> Challenge
Please answer from the reviews of "Everyone is Everyone" below: how many copies of his "Static line" CDR did Christopher White leave in the avantgarde bin at Tower Records?

> Text provided
'Everyone is Everyone' Reviews (more to come):
Indie Workshop
reviewed by Grant Capes
http://www.indieworkshop.com/music.php?id=2363
You get these albums sometimes, and it is like reaching into
a black plastic garbage bag without looking. You might reach in and pull out
a cute puppy, or a hundred dollar bill. Or you might pull out twelve rusty steak
knives, blade first or a huge pile of that same puppy's steaming feces. Thankfully,
with Magicicada's newest concoction, I have pulled out a strange but magical
machine that seems to creak away on splintered sprocket wheels and projects
the dreams of long dead artists onto a nearby wall. Everyone is Everyone is
a dense and varied composition of sounds, some juxtaposed to mystify and others
melded together seamlessly.
Atlanta mastermind and chief musician, Christopher White, seems to pull these
random and disparate sounds from quite a variety of sources, both in the digital
and analog world, both from here and now and from before (by way of tape samples
and sampling conspirators, Destructo Swarmbots). White makes nine considerable
pieces of music, almost filling the limits of a mere compact disc, but never
resorts to filler pieces or empty space, unless it is called for in the compilation.
It is hard to imagine this music coming from Atlanta, and not the polar reaches
of Scandinavia or the dirty streets of New York. It has so much in common with
the works of the sound compositions of Basinski and Branca, as well as the dark
rhythmic potentials of the Double Leopards, Mouthus, and Axolotl camp. The beauty
in Magicicada's work is that isn't based simply of one or two of these models.
It is both alive with change and polyrhythms like the No-Neck Blues Band and
yet also content to hover ponderously like Stars of the Lid or Birchville Cat
Motel. Look carefully and often for more releases from this amazing Atlantean
(?), for I have a feeling he is going to make some big noises in the near future
(in addition to this astounding and considerable piece of work).
Sound Projector

SkyScraper Magazine
Pop Matters
Magicicada, Everyone Is Everyone (Public Guilt)
In this entrancing, beautifully packaged album of trance-inducing sound collages,
Atlanta musician Christopher White has combined various organic sounds such
as iron balls rolling on wooden floors, oven doors, and buses with more conventional
musical instruments, ironically creating something decidedly otherworldly. Strange,
unsettling, but oddly optimistic, it's the musical equivalent of a Bruce Conner
sculpture.
Touching Extremes
MAGICICADA - Everyone is everyone (Public Guilt)
The press notes narrate that, in order to spread his music around, Christopher
White (aka Magicicada) dumped 25 copies of his "Static line" CDR without
permission in the avantgarde bin at Tower Records. The 25 unsuspecting buyers
who took the risk found just one of the many facets of this Atlanta artist,
who is also a sound designer and photographer. "Everyone is everyone"

> Information provided
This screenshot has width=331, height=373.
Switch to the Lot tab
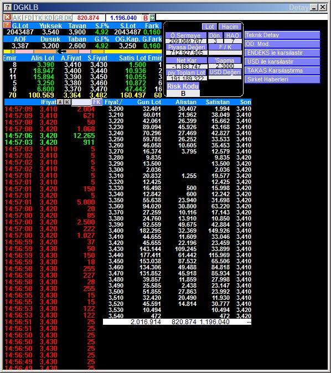click(x=209, y=27)
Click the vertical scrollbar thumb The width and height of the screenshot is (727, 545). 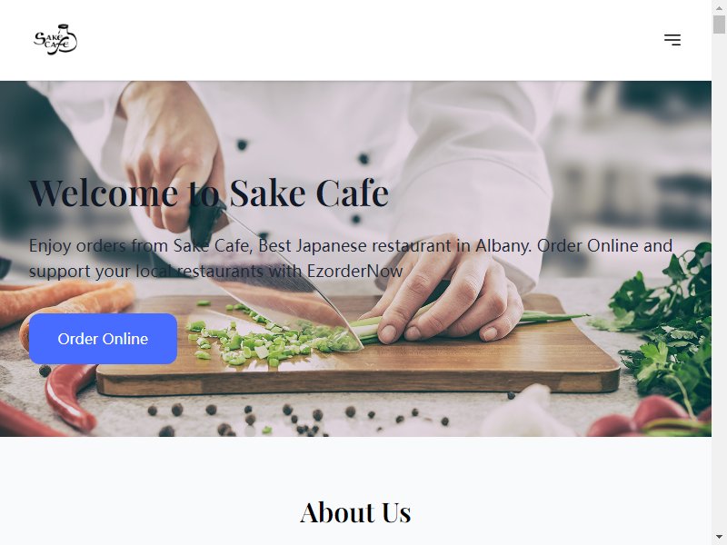pos(719,25)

> Solution
25 copies.